During World War II, Love was mobilised by the Australian Army Nursing Service on 11 August 1942 and was appointed as a lieutenant in the Second Australian Imperial Force. She served at with the 2/1st at the Australian General Hospital on Bougainville Island during the Bougainville campaign. She was transferred to the army reserve in September 1947.

In 1947, Love joined the New South Wales Midwives Association.

From 1949 to 1951, she lived in the United Kingdom, where she studied for the midwives teachers diploma issued by the British Central Midwives Board (now the Nursing and Midwifery Council) and worked at Queen Charlotte's Hospital, London, England, and the Simpson Memorial Maternity Pavilion, Edinburgh, Scotland.

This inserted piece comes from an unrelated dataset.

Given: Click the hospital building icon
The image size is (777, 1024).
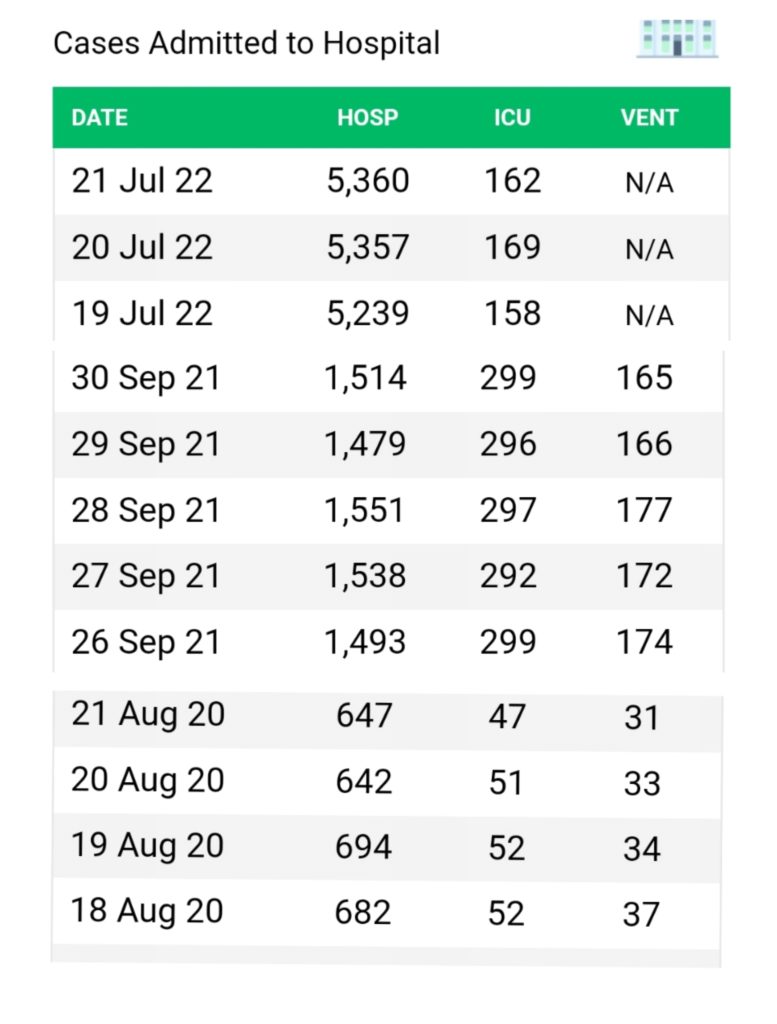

After returning to Australia in 1951, Love worked at the maternity hospital Crown Street Women's Hospital in Surry Hills, overseeing the midwifery training. Love became Matron at Crown Street Hospital in 1963.

From 1956 to 1973, she sat on the Nurses’ Registration Board of New South Wales. She was also a member of the council of the New South Wales Bush Nursing Association and the Nurses’ Christian Movement (Fellowship) and the council of the Australasian Trained Nurses’ Association.

Love died of cardiovascular disease on 10 May 1990 in Mowll Village, Castle Hill, New South Wales, Australia.